I can also confirm that structural indentation eventually causes problems in anything intended for transmission; problems that, e.g. JSON does not have.
Also, it's problematic to have multiple syntactic forms for the same thing, e.g. people are less inclined to implement a parser when
1, 2, 3
means the same thing as:
1
2
3
Further, just as you can't assume whitespace won't get removed, you can't assume whitespace, such as newlines, won't get added, such as when this data is copied into an email message, or anything else that enforces a maximum line length. I suspect that a parse would fail when some part of the transmission transforms the first example into:
1, 2,
3
The explicit structure of JSON, for example, is both syntactically simpler and more resistant to these issues. If you want it all on one line, it's:
[1, 2, 3]
and on multiple lines:
[ 1
, 2
, 3
]
Visually, it's unambiguous that you're dealing with a JSON array, and since whitespace is unimportant between JSON tokens, the above two examples can be treated as being syntactically and semantically identical.
As per points mentioned earlier in this thread, GSON is clearly a reference to JSON, and JSON is valid JavaScript; because of this, I'd recommend against calling it GSON unless it is valid Go, or a substantial syntactic overlap with Go.
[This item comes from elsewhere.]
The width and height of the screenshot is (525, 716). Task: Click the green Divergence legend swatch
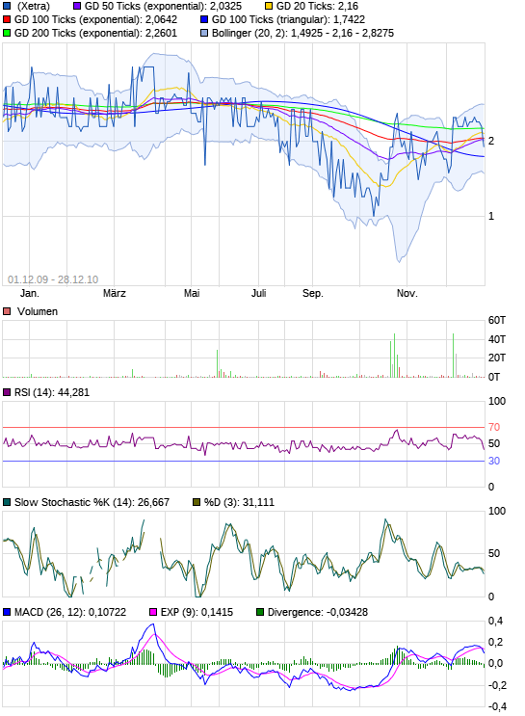click(260, 612)
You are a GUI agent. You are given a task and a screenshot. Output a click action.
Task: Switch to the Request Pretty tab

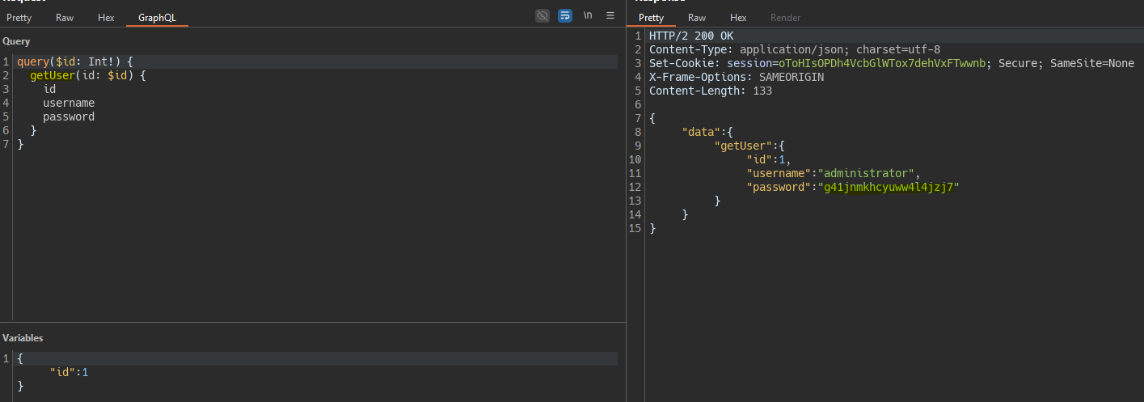click(x=19, y=17)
How important is the ability to specify cyclic structures truly? Even in typical Go code, cycles are fairly rare. If you need such references, one option is to go the
JSON Pointer or XPath route. For example:
{ x: / }
(slash in this example meaning 'whole document') could represent a document in which the struct contains a reference to itself, such that if it were expanded once and then serialized, it would look like:
{ x: { x: /x } }
and if expanded twice and serialized, would look like:
{ x: { x: { x: /x/x } } }
Closing note: if you're looking for a indent-structured data format with cyclic capabilities and the ability to specify explicit, user-defined type type annotations, then YAML already has all those features.